___ Given text ___

Image to PDF Page

Theory · September 18, 2023, 11:08am

Hey there its me again, i have the case where i have images (single pages) when i do the example on the site its only scaled on a little factor of the page. also if i continue to work with those PDFs in the end they have extra content. From a images with totl of like 4MB it creates a Docment with 15MB i wonder how that should be solved.

My code for loading a image as page:

public void MergeFilesIntoPdf(GroupedFile groupedFile)
{
    string outputFolderPath = "path";
    using (var document = new PdfDocument())
    {
        var firstImagePath = groupedFile.GroupedFiles.FirstOrDefault();

        if (firstImagePath == null)
        {
            return; // No files to merge.
        }

        var firstImage = PdfImage.Load(firstImagePath);
        double pageWidth = firstImage.Width;
        double pageHeight = firstImage.Height;

        foreach (var imagePath in groupedFile.GroupedFiles)
        {
            var page = document.Pages.Add();
            var image = PdfImage.Load(imagePath);
            pageWidth = image.Width;
            pageHeight = image.Height;
            // Draw the image at the top-left corner of each page.
            page.Content.DrawImage(image, new PdfPoint(0, 0));

            // Set the page size for each page.
            page.SetMediaBox(0, 0, pageWidth, pageHeight);
        }

        string pdfFileName = $"{groupedFile.SimilarPart}.pdf";
        string pdfFilePath = Path.Combine(outputFolderPath, pdfFileName);
        document.Save(pdfFilePath);
    }
}

weirdly I had a version where the page had the correct size but then the first one didn’t and other similar things which happened. Would you mind telling me:

how to properly load the image as a “page” so that its right from a filesize, page/image correct scaling and if correct scaling not an empty first page,
what properties can i give there to reduce filesize an after doing OCR etc. its not trippling in filesize (pdfs don’t, its only the image-pages who do that).

___ Items ___

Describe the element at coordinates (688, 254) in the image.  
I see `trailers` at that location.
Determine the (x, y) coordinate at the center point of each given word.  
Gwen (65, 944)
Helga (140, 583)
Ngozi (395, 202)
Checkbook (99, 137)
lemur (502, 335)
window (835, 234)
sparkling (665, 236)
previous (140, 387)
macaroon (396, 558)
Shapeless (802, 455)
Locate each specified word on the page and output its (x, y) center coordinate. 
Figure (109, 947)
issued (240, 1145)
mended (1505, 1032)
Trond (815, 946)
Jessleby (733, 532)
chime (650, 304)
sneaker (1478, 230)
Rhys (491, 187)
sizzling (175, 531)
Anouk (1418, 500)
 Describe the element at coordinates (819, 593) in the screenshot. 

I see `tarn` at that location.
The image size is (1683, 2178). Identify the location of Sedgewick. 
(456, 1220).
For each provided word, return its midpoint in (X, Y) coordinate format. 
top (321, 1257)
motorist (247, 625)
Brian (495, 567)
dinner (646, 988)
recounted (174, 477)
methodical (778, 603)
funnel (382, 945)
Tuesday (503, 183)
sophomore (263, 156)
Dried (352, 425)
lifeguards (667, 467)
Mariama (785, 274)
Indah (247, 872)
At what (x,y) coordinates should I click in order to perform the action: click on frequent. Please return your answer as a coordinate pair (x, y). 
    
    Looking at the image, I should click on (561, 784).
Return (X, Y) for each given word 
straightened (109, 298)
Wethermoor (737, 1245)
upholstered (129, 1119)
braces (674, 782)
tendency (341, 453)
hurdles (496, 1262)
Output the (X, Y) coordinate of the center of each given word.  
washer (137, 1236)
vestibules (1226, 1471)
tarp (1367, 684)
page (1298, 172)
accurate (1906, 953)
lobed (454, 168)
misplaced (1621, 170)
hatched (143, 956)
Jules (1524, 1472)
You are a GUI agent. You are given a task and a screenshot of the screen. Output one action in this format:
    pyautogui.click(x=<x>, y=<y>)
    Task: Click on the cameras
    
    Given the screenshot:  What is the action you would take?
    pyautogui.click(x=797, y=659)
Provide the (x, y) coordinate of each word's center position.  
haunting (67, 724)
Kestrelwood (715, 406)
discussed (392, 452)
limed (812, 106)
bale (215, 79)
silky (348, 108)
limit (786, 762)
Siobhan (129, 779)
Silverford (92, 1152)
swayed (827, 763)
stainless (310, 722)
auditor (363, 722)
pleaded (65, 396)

___

◆ Task list
**A)** In the post about turning images into PDF pages, could you swap "firstImagePath" for "initialImagePath" in the passage starting with "public void MergeFilesIntoPdf(GroupedFile" and going on through "files to merge.", then write out that passage?
**B)** According to the post about turning images into PDF pages, how large is the document created from images totaling about 4MB?
**C)** Could you take the post about turning images into PDF pages further, picking up right after its final sentence?

◆ Expected results
**A)**
public void MergeFilesIntoPdf(GroupedFile groupedFile)
{
    string outputFolderPath = "path";
    using (var document = new PdfDocument())
    {
        var initialImagePath = groupedFile.GroupedFiles.FirstOrDefault();

        if (initialImagePath == null)
        {
            return; // No files to merge.

**B)** 15MB.

**C)**
Also your example on Images to PDF is only for one Page but my TIFF file has all pages in one file, since i haven’t tested it yet, can i just load it like with jpg or can i directly convert it to a pdf?

i thought pdf documents might get initialized with a empty page but it didn’t. Then again sometimes i get a empty pdf for the first page, this is rather confusing.

mario.gembox · September 19, 2023, 7:20am

Hi,

Apologize, but I’m not 100% sure that I understood what you’re asking here.

Are you saying that previously the PdfImage.Load resulted in a different image size when loading the same “imagePath” file?

Your code looks fine, that is how you would load an into a PDF page.

Unfortunately, GemBox.Pdf currently doesn’t have an API for compressing PDF (reducing PDF size). We do plan to provide this in the future, but at the moment I cannot say exactly when that will be.

You’ll need to load each TIFF frame separately. So, you could convert each TIFF frame to PNG using something like this:
https://stackoverflow.com/questions/3566650/convert-multipage-tiff-to-png-net
Then use the PdfImage.Load method to import those resulting PNG images.

Yes, the PdfDocument is initialized with an empty PdfDocument.Pages collection, it has no pages.
Regarding the empty first page, I was unable to reproduce this issue.
I would need a small Visual Studio project from you that reproduces this issue so that I can investigate it.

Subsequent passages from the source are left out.